La famiglia interrotta di Una madre di Stefano Chiantini

Che nel cinema italiano ci sia desiderio di raccontare la realtà ce lo racconta il cinema stesso. Un gran numero, se non quasi tutti i film in questi ultimi mesi, abbandonando ogni elaborazione narrativa, incastri, film di genere (se si esclude Il corpo) puntano sul reale come pozzo senza fondo di storie che disegnano, da sud a nord della Penisola, un unico tratto di difficile rapporto con la quotidianità per le classi meno abbienti e in oggettiva difficoltà economica. Questo cinema, che al di là della specificità individuale, si ritiene che qualcosa, nella sua coralità, voglia pur dire oltre che raccontare. Anche Una madre dell’abruzzese Stefano Chiantini non si discosta da questa linea di pensiero e ci racconta la storia di Deva (Aurora Giovinazzo) che vive insieme a sua madre (Micaela Ramazzotti) in una roulotte alla periferia di una città. Deva si arrangia con lavoretti occasionali, cerca incessantemente lavoro anche perché la madre alcolizzata è legata ad un uomo senza scrupoli senza morale e non dà alcun aiuto alle già scarse economie familiari. Un giorno incontra Carla (Angela Finocchiaro), proprietaria di una pescheria, che accudisce un bambino ancora quasi in fasce. È il figlio di sua figlia tossicodipendente. Sarà questo bambino a cambiare la vita di Deva, che, scopriamo, è stata costretta ad un aborto.
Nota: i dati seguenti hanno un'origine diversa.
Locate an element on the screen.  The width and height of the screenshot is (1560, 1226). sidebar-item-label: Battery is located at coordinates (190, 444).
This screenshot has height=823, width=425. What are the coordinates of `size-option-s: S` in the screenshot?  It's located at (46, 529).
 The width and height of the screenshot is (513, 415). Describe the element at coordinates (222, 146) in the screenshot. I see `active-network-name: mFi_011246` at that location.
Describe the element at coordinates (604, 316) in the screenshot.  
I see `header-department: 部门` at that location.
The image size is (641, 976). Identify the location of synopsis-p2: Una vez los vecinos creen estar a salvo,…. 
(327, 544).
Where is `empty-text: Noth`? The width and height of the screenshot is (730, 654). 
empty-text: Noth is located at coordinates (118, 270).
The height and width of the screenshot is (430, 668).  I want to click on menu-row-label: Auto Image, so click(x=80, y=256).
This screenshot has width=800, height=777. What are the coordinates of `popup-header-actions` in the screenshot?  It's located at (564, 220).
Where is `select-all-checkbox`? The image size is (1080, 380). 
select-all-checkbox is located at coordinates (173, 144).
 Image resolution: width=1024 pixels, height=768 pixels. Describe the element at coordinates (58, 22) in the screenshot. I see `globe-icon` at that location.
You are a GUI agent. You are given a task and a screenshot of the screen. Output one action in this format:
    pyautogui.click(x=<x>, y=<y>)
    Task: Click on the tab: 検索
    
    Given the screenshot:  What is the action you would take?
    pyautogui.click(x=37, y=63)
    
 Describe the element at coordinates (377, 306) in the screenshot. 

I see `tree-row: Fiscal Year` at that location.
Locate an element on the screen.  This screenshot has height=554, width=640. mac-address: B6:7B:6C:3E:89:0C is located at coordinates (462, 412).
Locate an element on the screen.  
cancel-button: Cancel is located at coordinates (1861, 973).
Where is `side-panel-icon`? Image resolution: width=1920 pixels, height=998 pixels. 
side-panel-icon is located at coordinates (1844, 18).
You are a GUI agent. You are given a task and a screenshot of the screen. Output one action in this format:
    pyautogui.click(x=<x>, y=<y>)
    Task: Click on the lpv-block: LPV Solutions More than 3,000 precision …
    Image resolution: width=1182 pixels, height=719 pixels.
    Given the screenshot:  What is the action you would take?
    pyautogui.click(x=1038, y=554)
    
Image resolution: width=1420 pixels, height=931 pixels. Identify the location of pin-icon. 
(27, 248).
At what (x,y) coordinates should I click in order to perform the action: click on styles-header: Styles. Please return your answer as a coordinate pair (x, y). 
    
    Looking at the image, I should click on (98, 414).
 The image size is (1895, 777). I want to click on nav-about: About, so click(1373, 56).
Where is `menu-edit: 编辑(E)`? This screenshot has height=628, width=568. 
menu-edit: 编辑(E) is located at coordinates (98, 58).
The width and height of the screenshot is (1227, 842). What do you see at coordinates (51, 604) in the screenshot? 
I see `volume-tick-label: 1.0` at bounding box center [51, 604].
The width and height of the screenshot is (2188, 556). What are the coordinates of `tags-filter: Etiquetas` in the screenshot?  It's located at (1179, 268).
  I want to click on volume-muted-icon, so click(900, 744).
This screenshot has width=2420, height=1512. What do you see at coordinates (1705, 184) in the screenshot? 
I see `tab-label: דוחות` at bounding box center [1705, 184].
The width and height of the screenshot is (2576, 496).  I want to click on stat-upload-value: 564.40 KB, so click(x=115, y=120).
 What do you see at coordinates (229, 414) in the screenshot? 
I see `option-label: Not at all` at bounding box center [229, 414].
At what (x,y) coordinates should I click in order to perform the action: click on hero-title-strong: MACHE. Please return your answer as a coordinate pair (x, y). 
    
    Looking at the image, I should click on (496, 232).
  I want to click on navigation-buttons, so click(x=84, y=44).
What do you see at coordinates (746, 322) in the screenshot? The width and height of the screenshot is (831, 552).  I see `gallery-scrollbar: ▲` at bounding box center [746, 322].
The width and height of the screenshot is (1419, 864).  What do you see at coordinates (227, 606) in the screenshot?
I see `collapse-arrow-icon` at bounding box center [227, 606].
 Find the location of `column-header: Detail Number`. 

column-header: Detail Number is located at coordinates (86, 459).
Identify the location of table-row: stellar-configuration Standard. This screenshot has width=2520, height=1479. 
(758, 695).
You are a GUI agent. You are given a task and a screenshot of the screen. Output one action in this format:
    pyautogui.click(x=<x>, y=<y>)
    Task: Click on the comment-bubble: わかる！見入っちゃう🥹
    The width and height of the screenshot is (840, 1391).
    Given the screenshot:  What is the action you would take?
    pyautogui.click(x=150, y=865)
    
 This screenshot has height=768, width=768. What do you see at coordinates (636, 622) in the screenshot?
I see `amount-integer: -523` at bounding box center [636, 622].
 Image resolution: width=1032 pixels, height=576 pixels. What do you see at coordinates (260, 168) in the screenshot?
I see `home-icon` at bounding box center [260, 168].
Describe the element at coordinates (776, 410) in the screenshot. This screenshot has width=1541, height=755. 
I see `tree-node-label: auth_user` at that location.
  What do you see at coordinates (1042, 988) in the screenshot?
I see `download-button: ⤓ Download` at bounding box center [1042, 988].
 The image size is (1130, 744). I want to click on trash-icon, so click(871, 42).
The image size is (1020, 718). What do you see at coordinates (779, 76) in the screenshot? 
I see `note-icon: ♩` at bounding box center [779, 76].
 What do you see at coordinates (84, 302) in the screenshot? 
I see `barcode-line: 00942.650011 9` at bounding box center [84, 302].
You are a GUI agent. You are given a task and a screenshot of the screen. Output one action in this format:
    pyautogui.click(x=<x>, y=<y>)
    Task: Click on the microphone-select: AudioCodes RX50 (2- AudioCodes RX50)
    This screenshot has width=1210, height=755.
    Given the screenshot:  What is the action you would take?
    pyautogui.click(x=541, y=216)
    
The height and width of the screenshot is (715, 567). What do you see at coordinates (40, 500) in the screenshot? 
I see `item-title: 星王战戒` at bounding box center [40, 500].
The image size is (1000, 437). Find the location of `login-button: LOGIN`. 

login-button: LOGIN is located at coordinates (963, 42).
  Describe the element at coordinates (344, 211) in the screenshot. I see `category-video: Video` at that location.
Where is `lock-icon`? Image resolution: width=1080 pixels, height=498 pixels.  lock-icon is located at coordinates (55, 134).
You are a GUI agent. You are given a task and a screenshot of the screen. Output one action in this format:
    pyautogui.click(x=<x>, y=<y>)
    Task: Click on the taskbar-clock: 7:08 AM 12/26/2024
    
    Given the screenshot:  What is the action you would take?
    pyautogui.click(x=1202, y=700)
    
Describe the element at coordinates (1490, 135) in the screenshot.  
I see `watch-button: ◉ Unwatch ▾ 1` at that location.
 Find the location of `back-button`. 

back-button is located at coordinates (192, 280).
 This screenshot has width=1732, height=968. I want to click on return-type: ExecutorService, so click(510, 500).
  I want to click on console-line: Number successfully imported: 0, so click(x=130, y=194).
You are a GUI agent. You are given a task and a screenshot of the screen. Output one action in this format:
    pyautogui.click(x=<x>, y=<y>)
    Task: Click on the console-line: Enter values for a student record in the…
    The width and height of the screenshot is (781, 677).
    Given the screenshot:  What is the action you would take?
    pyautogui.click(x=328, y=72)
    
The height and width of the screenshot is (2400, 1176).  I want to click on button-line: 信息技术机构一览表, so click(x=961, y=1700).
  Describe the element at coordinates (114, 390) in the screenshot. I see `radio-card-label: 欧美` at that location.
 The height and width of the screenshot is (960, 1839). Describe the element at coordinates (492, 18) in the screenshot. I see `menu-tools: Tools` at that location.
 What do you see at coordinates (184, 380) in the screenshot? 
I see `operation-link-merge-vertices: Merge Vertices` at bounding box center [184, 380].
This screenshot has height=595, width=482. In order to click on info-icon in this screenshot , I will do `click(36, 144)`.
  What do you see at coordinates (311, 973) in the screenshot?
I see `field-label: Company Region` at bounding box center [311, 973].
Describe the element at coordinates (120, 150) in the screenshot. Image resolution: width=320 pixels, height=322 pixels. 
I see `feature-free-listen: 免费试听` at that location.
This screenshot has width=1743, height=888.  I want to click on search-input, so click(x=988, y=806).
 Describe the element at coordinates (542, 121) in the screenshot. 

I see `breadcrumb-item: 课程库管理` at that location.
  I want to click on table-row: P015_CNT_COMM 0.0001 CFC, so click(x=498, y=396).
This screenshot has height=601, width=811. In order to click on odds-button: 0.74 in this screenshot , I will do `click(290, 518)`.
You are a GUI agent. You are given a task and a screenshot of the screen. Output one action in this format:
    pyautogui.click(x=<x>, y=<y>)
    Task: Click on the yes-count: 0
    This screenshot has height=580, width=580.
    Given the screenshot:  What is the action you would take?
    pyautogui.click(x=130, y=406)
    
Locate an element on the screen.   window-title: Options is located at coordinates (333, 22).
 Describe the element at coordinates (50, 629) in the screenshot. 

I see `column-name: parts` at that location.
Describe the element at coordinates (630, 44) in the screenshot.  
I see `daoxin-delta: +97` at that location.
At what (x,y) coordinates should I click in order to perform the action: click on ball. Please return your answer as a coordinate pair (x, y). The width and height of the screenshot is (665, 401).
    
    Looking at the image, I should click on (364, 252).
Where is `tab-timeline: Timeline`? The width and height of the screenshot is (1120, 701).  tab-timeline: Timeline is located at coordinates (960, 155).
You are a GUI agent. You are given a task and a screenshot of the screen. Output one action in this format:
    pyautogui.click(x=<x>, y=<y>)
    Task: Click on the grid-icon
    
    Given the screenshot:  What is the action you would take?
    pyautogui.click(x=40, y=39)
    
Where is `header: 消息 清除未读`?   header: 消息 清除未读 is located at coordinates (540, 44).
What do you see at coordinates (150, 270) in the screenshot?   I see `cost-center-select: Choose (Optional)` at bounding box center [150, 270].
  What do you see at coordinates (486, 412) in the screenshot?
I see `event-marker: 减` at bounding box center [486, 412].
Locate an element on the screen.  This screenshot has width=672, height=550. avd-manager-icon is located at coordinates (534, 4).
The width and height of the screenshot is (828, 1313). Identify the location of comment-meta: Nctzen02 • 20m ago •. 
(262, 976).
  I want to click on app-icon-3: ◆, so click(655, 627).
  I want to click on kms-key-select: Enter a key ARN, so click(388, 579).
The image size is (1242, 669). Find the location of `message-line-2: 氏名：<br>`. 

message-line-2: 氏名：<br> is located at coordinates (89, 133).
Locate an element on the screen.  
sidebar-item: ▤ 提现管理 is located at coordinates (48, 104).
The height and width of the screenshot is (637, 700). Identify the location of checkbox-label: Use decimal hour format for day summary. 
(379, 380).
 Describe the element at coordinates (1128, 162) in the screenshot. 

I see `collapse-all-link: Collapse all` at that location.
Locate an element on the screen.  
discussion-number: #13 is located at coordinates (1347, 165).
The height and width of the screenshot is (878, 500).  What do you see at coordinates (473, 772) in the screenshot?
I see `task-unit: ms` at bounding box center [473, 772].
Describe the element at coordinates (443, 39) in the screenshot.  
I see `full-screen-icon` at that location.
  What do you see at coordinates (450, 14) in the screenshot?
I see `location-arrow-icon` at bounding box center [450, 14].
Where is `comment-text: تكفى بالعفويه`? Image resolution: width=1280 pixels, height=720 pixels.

Maternità, adozioni, famiglie arcobaleno popolano ormai da tempo i nostri schermi in un susseguirsi di scenari che, tutti credibili, ridisegnano un Paese che sembra essere distante da quello immaginato, ma che il cinema si incarica di raccontare al di là di ogni tabù e di ogni restrizione normativa. In questo si intravede un’urgenza che travalica anche il valore più o meno alto di ogni film.

 

 

Anche Una madre appartiene di diritto a questo cinema e nella sovrapposizione delle madri da Deva, madre mancata e nuova madre, da sua madre, madre interrotta, a Carla, madre putativa del piccolo e di Deva, a sua figlia altra madre mancata, il film sembra giocare in una specie di percorso dove gli specchi di un reale davvero molto vicino a ciascuno di noi riflettono altre immagini rispetto al visibile. È in fondo il lavoro che deve fare il cinema, quello di raccontare il lato oscuro di ciò che pensiamo di conoscere, rendere visibile l’invisibile. Chiantini riesce a dare forma e peso al suo racconto, intensità emotiva ai suoi personaggi, una città anonima (Roma?), che nel suo aspetto ignoto smette di diventare un luogo per assumere la fisionomia di ogni luogo possibile. Una menzione speciale alla giovane attrice protagonista che sa conferire alla sua Deva la giusta scorbuticheria al suo personaggio così disilluso e rabbioso, capace di ritrovare la dimensione materna in una pregevole e misurata crescita e mutazione del personaggio. Tirando le somme, si tratta di un altro racconto che al cinema indaga la inesplicabile e originaria relazione materna che sembra essere diventata una specie di nuovo territorio di esplorazione. Da qui un altro film tutto al femminile che con molta discrezione e rispetto delle diversità, sonda la psicologia di genere. Una madre si aggiunge alla lista e con le sfaccettature della sua scrittura colma un altro vuoto, con la sensibilità a volte ruvida di un personaggio come Deva che fa fatica ad uscire dal ricordo.